11.20.2007

Death of a Lion




So like most ambitious people i have a list.

This list includes things i must do before the age of x.

People i must meet because they've inspired me to no end and helped me
accomplish the small things I've accomplished or dream about the pursuits I
engage in every day.

And when someone on this list passes, you feel it.

You think damn, I always wanted to ask this question, shake my hero's hand,
let him or her know how their work made me feel, how it inspired me
to become the growing man and artist i am today.

i have a lot of heroes.

sometimes i admire them without even getting a chance to study their work
before they go.

because my list is so full of writers it's like taking a lit class:

time to read everything seminal by Thomas Pynchon RIGHT NOW!

and these are 800 or 1200 page books we're talking about.

so you guessed it...those books stay on the shelf...

(the books i do get to read are those directly relating to the world of Metropolis or
BlabStar and i'm quite thankful for that blessing!)

with my heroes, sometimes i just dont have the time to do their work justice...
so i bide my time by taking pinches of them through articles and essays.

read their interviews, if there are any, i watch their videos.

but people die. on the list. all the time.

and then you cant ask questions. then you cant meet them, thank them. then you cant shake their hand.

norman mailer was one of those people on the list for me.

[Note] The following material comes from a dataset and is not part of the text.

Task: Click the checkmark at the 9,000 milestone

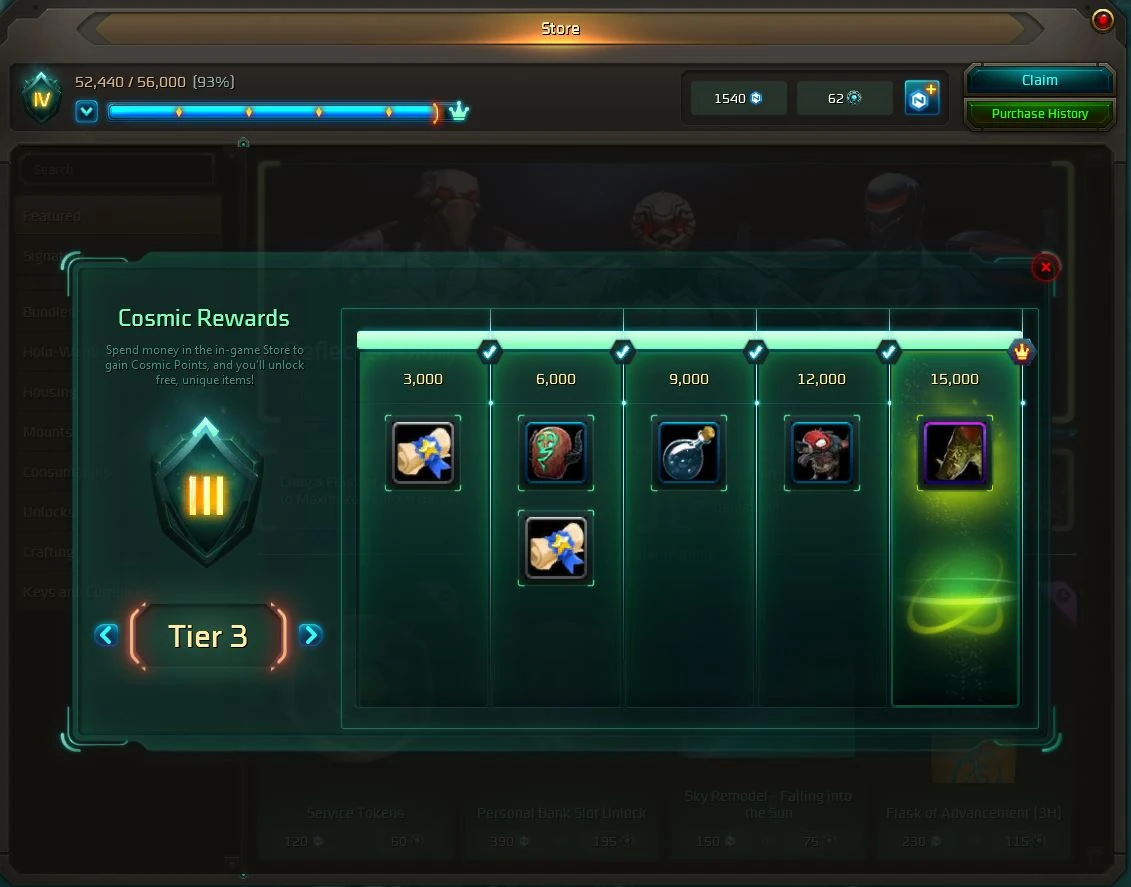Action: [x=755, y=352]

you can read about norman. he's easy to find. wrote a classic at 25 called The Naked and the Dead.

wrote The White Negro, singlehandedly giving white be-boppers their rallying cry.

made some wild films.

ran for mayor of New York. founded the village voice. stabbed his wife.

tussled with feminists. hung out with ali. won the pulitzer TWICE!
founded the genre of new journalism.

his list of achievements is long and like most great people confounding in its contradictions and complexities.

you love him. you hate him. but you have to agree he's old guard, a lion, he meant something.

he believed in the power of art to change things. and he lamented in his dying days the fact
that the novel couldn't stop george bush, go make people vote, or just ack write.

even today, his shadow, his abscence means something.

he was the warhol of writers in the 20th century.

coming along after faulkner and hemingway in america just to show how funky truth and beauty could
get when mass media and celebrity came into the picture.

well, norman, never got a chance to ask this question in person: but here it goes anyway:

waitaminute, come to think of it, i have some books to read before i ask you any questions at all...

3 Comments:

At November 20, 2007 at 3:08 PM , Blogger A.E.Joseph said...

I must meet the following people: Dr. Linda Hare, Toni Morrison and Edwidge Danticat. Good Job Chuck!

 
At November 20, 2007 at 7:32 PM , Blogger Chuck Lightning said...

We can go meet Toni together!

and you'll enjoy Edwidge. she's a little quiet. but she's dangerous.